▸ **TEXT EXCERPT**
╔══

What else can active workspace management do for you? If someone checks out another file, I want an indicator to appear. If someone checks in a file in my view, I want to see an indicator showing that my workspace file is now different, even if I haven't changed it. It would also be nice to know if a file is missing from my workspace or perhaps disappears suddenly from my workspace, because it was moved through some other user interface. The idea is that I can identify attributes and conditions as a normal part of looking through my source tree. I don't have to pull each bit of status information out by querying the CM repository or by looking at a directory listing.
I like to go to my to-do list, look at a problem and select fix-it, or look at a feature and select implement-it. A change package is created, I check out files against that change, edit/compile/test, review the change, and check in the change. I'll frequently have several such changes on the go at once, typically all in the same workspace, but packaged into separate changes which trace to the problems and features being addressed. A change package simplifies my workspace work. I still have to check out each file (sometimes multiple files in one step), but I don't have to check in each separately. I don't have to do delta/difference reports on each file. I don't have to promote each file. I can do these operations on the change, whether it’s for a single file or a dozen files or more. Change packages reduce the workload of a developer and minimizes mistakes (oops, I forgot to check in one of my files). Task-based check-outs also give some of these benefits.
But some developers want nothing to do with the CM system, or as little as possible. A good way to introduce these developers to the benefits of a CM tool is to use a more workspace-centric approach. They start out by populating their workspace from the CM tool, or perhaps even populating the CM tool from their workspace. Then they continue to do edits and testing in their workspace. Perhaps once a week they check in their workspace. A decent CM tool can look at a workspace, identify files and directories which have changed, moved or been added/deleted, and then create a change package to encapsulate these changes. There's not as much traceability granularity as creating changes tied to each feature or problem. But at least they have a regular history of how their code is changing.
If all they have to do is drag and drop their workspace root onto the CM tool source tree, they may even be encouraged to do it more than once a week - maybe even after getting each feature implemented or problem fixed! This workspace-centric approach tracks changes by the way the workspace has changed, rather than by the tasks. Is this preferable? No, but it's better than nothing, and hopefully after a few cycles, developers will start taking advantage of their workspace-centric changes and realize that a more regular level of traceability works even better for them. This all assumes that the CM tool makes everything easy and gives payback to the developers.Workspace-centric changes will be a necessity if CM is to move into the realm of non-technical users: lawyers, accountants, administrative staff. Perhaps the 4th or 5th generation CM tools will update an accountant's files on a daily basis automatically, without a need to expose him/her to a CM user interface.
Workspace Meta Data
Some CM tools place additional meta data into the workspace. Perhaps to identify source files from intermediate or non-CM controlled files. Perhaps to identify the revision level at which files were checked out. Some tools will insert this meta data right into the source files. Then there's meta data to help your IDE figure out where your workspace is (and what your CM context view is) for each of your projects. With a virtual file system solution, this meta data has to be accessible to the VFS. The same holds for a Tortoise-like file browser based CM user interface.

╚══

▸ **MATERIAL SUPPLIED**
╔══

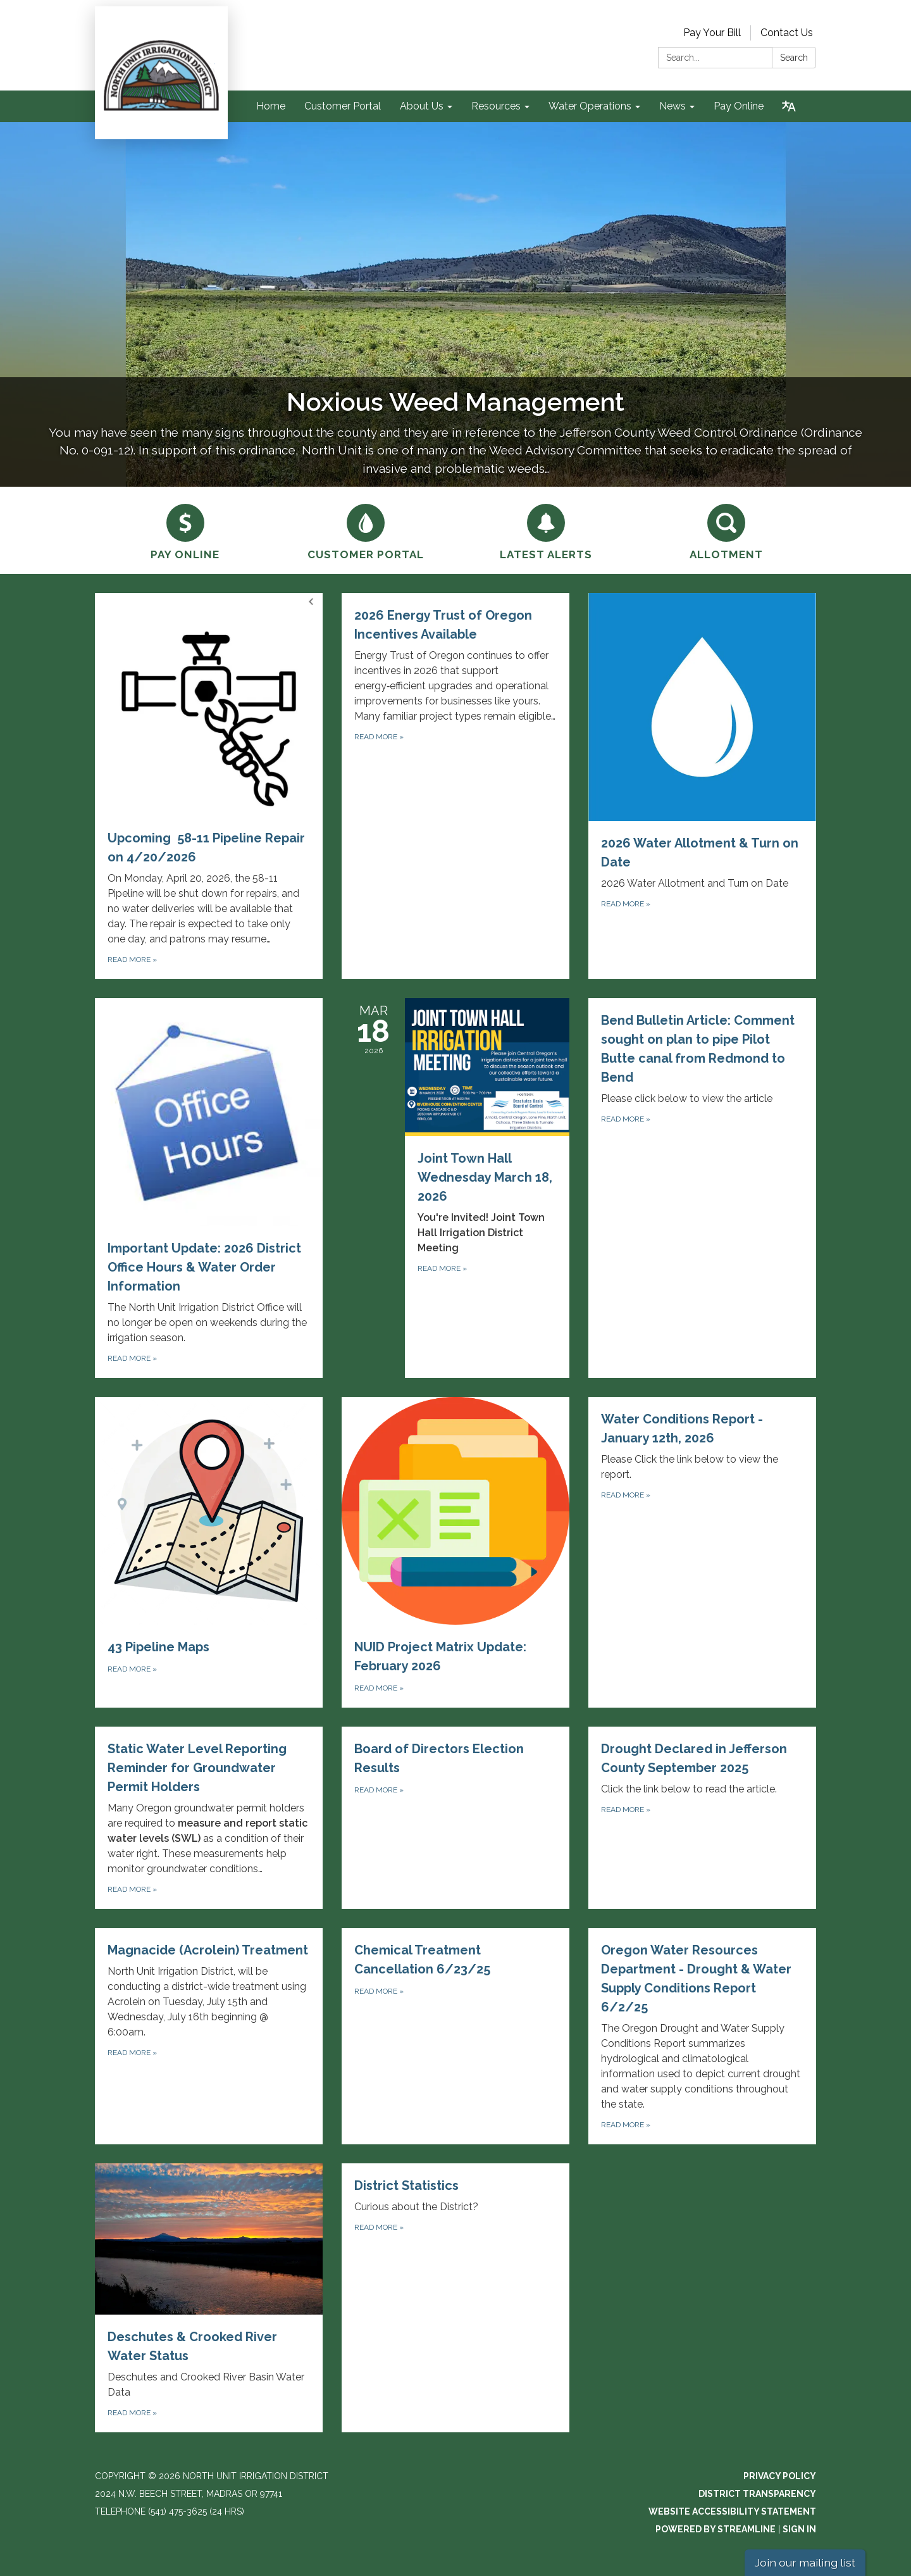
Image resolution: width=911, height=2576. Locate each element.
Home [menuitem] (270, 106)
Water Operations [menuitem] (589, 106)
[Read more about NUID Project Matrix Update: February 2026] (455, 1552)
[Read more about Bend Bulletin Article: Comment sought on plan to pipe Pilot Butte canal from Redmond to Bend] (702, 1188)
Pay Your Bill (712, 33)
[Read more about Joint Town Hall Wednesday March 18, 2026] (455, 1188)
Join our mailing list (805, 2562)
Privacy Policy (779, 2476)
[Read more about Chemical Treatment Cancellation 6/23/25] (455, 2036)
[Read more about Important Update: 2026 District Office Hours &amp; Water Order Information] (209, 1188)
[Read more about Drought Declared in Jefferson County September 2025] (702, 1818)
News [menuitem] (672, 106)
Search (794, 58)
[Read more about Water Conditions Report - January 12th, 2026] (702, 1552)
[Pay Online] (185, 530)
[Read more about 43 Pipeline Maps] (209, 1552)
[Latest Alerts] (545, 530)
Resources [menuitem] (496, 106)
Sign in (799, 2529)
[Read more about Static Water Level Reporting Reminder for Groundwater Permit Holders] (209, 1818)
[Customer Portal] (365, 530)
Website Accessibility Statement (732, 2511)
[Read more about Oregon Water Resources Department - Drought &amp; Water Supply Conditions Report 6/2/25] (702, 2036)
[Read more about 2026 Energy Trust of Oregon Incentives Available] (455, 786)
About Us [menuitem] (421, 106)
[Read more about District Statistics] (455, 2297)
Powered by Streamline (715, 2529)
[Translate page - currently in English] (789, 106)
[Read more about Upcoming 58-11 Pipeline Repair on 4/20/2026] (209, 786)
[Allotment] (726, 530)
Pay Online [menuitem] (739, 106)
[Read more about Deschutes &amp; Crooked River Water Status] (209, 2297)
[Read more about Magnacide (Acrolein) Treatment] (209, 2036)
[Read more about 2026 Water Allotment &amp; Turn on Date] (702, 786)
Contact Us (786, 33)
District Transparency (757, 2494)
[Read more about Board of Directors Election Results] (455, 1818)
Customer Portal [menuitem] (342, 106)
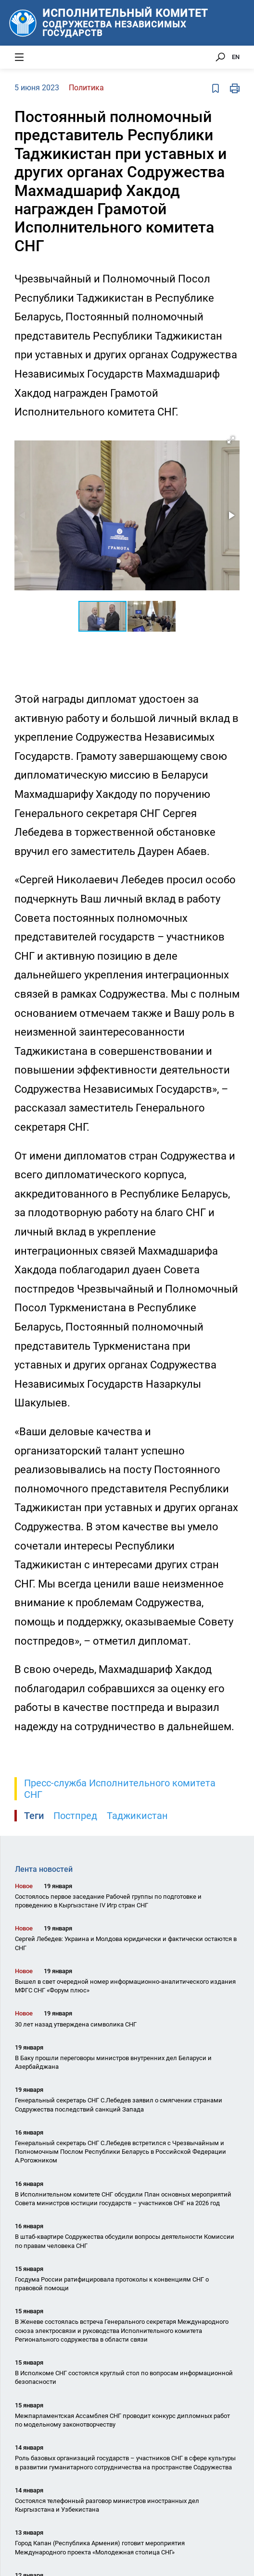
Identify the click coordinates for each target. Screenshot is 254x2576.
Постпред (75, 1815)
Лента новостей (44, 1869)
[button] (231, 440)
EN (236, 57)
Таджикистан (137, 1815)
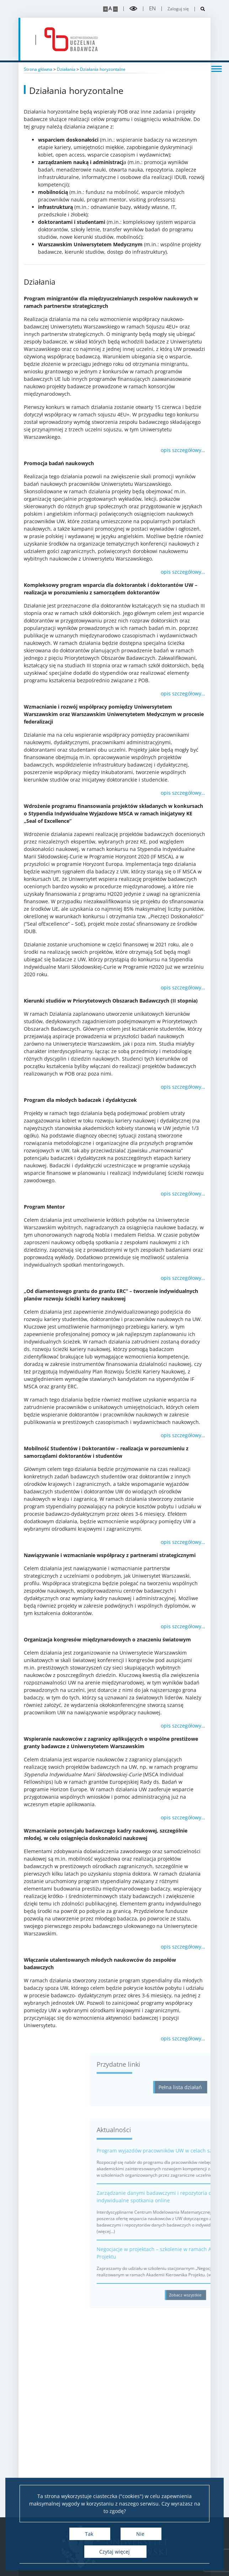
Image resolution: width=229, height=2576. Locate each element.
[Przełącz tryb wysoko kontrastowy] (133, 8)
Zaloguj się (178, 9)
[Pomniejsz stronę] (115, 9)
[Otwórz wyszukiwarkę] (200, 9)
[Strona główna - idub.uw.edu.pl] (71, 39)
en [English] (152, 8)
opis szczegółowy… (183, 450)
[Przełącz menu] (216, 68)
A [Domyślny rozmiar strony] (110, 8)
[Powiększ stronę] (105, 9)
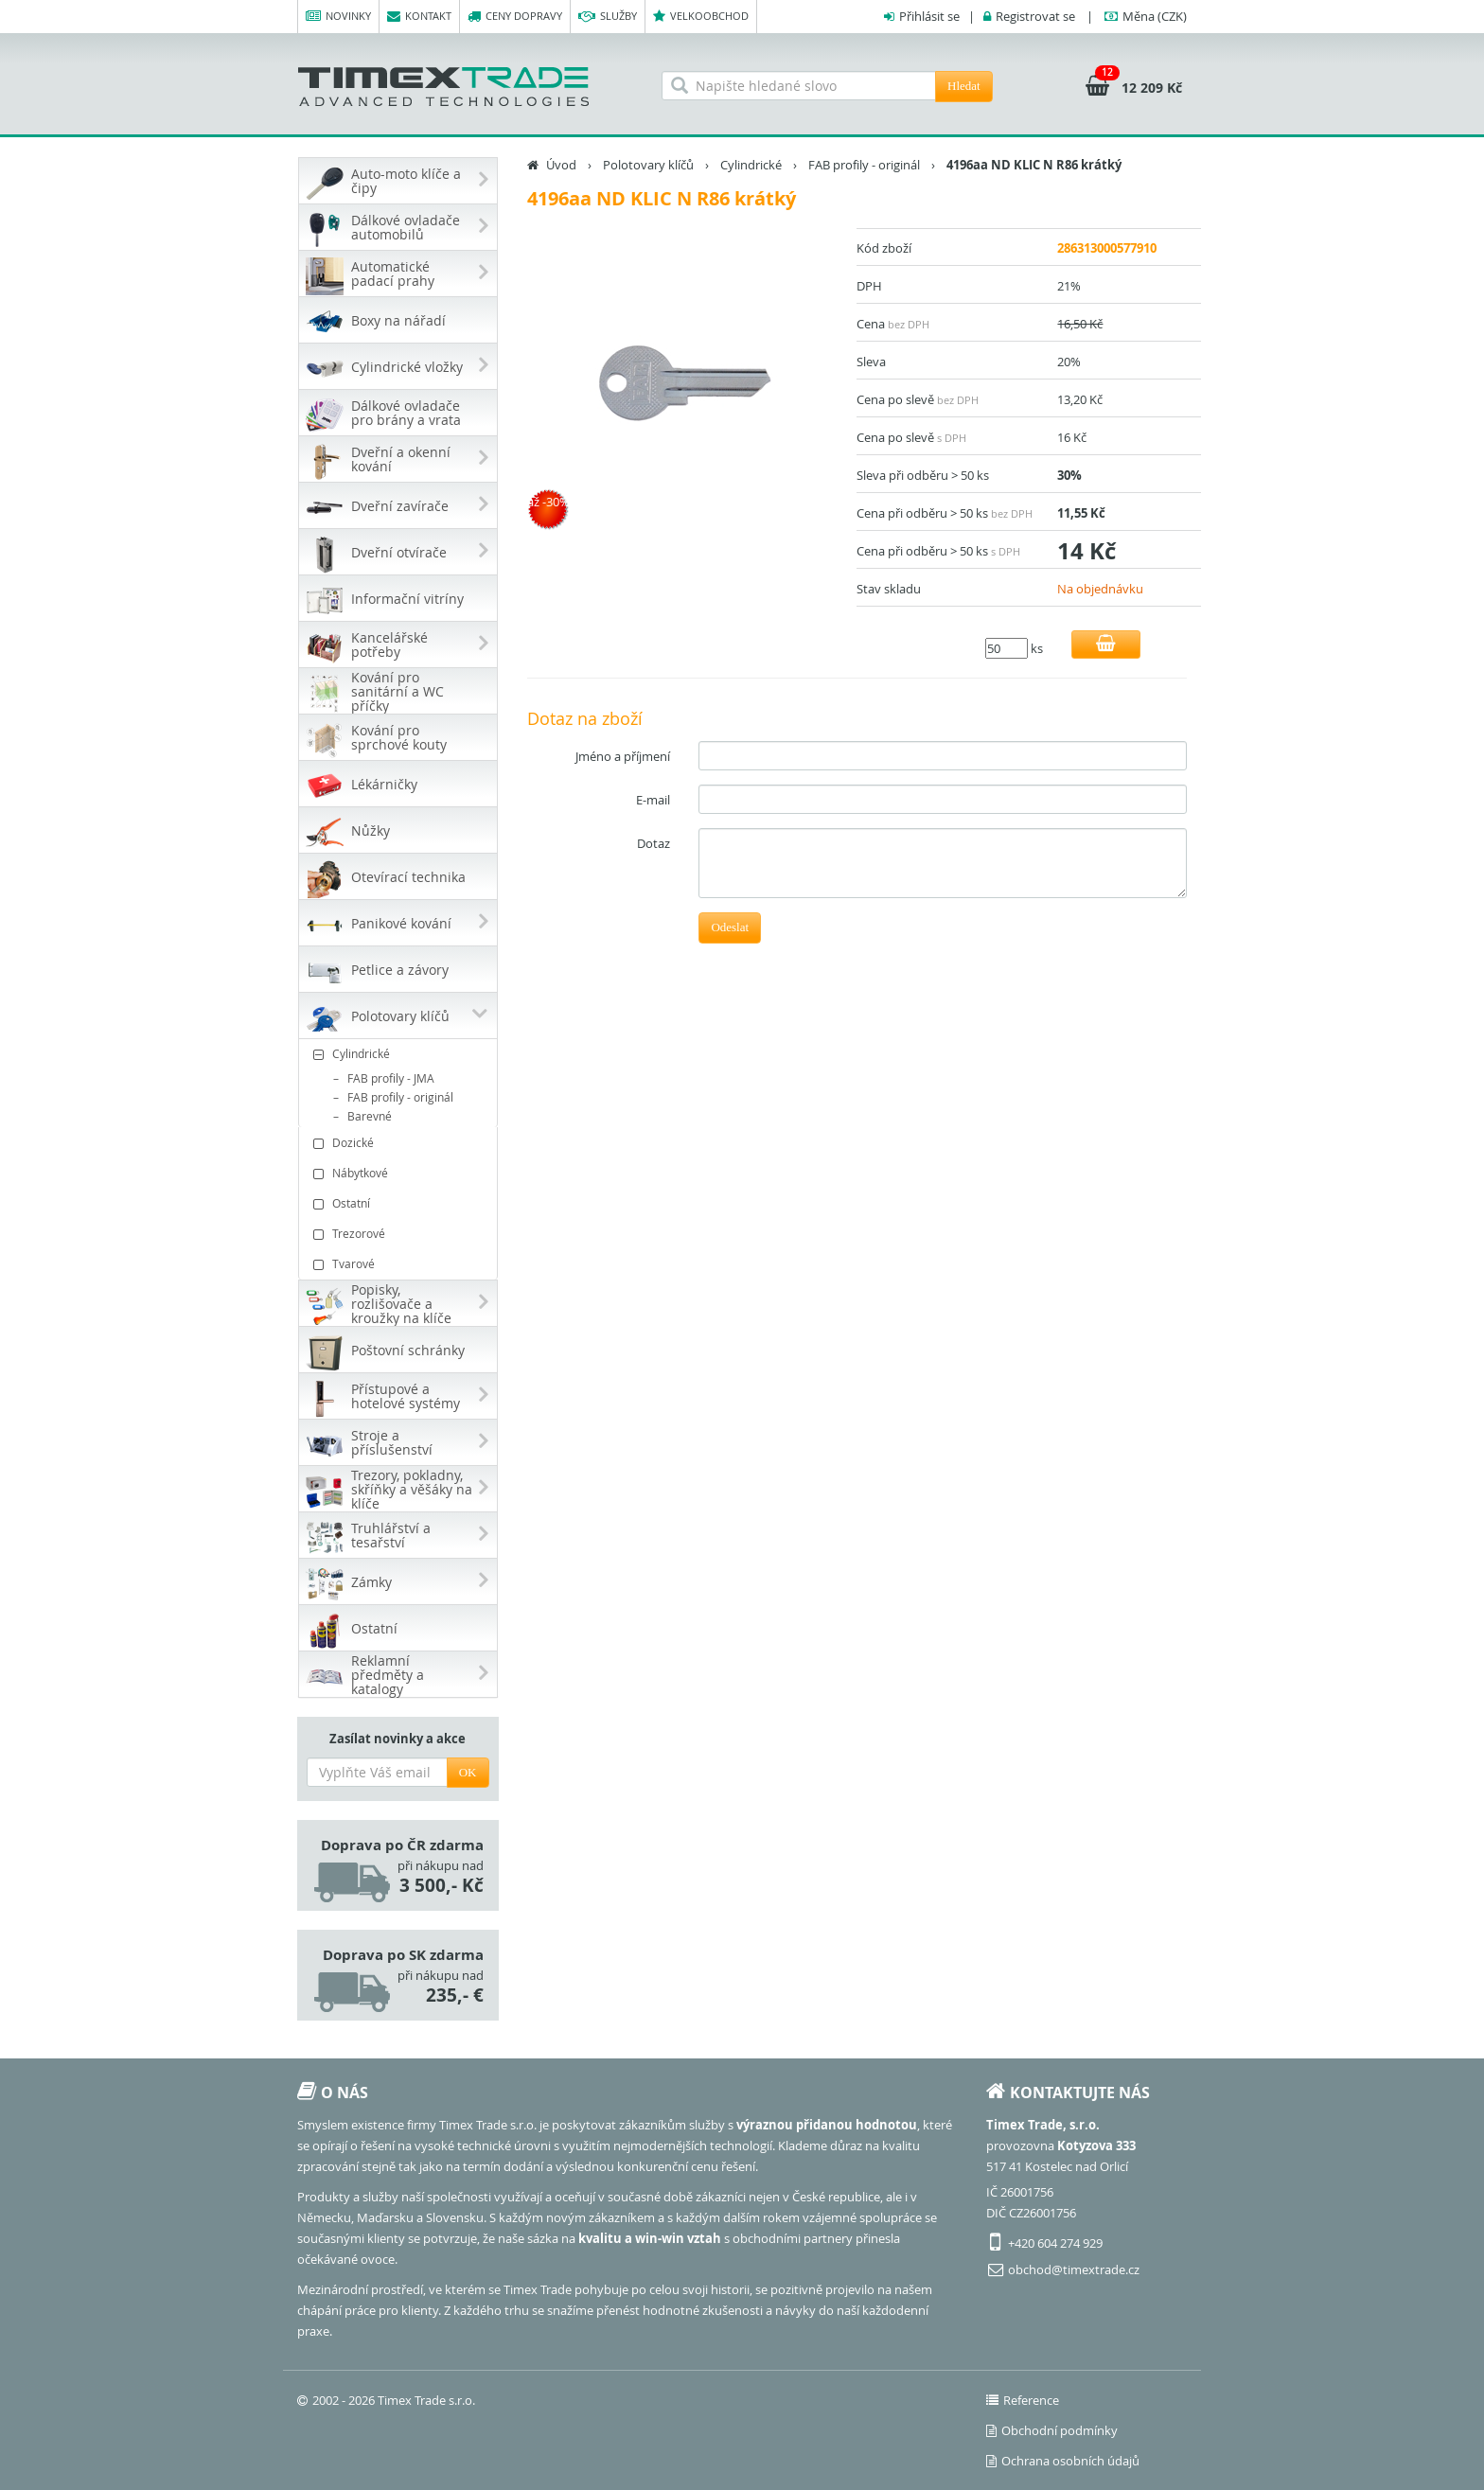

╚══

▸ **DIRECTIVES**
1 - Repeat the passage on CM workspace management word for word, starting at "What else can" and ending at "a directory listing.".
2 - List the kinds of non-technical users that the passage on CM workspace management names.

▸ **RESPONSES TO THE EXERCISE**
1 -
What else can active workspace management do for you? If someone checks out another file, I want an indicator to appear. If someone checks in a file in my view, I want to see an indicator showing that my workspace file is now different, even if I haven't changed it. It would also be nice to know if a file is missing from my workspace or perhaps disappears suddenly from my workspace, because it was moved through some other user interface. The idea is that I can identify attributes and conditions as a normal part of looking through my source tree. I don't have to pull each bit of status information out by querying the CM repository or by looking at a directory listing.

2 -
- Lawyers
- Accountants
- Administrative staff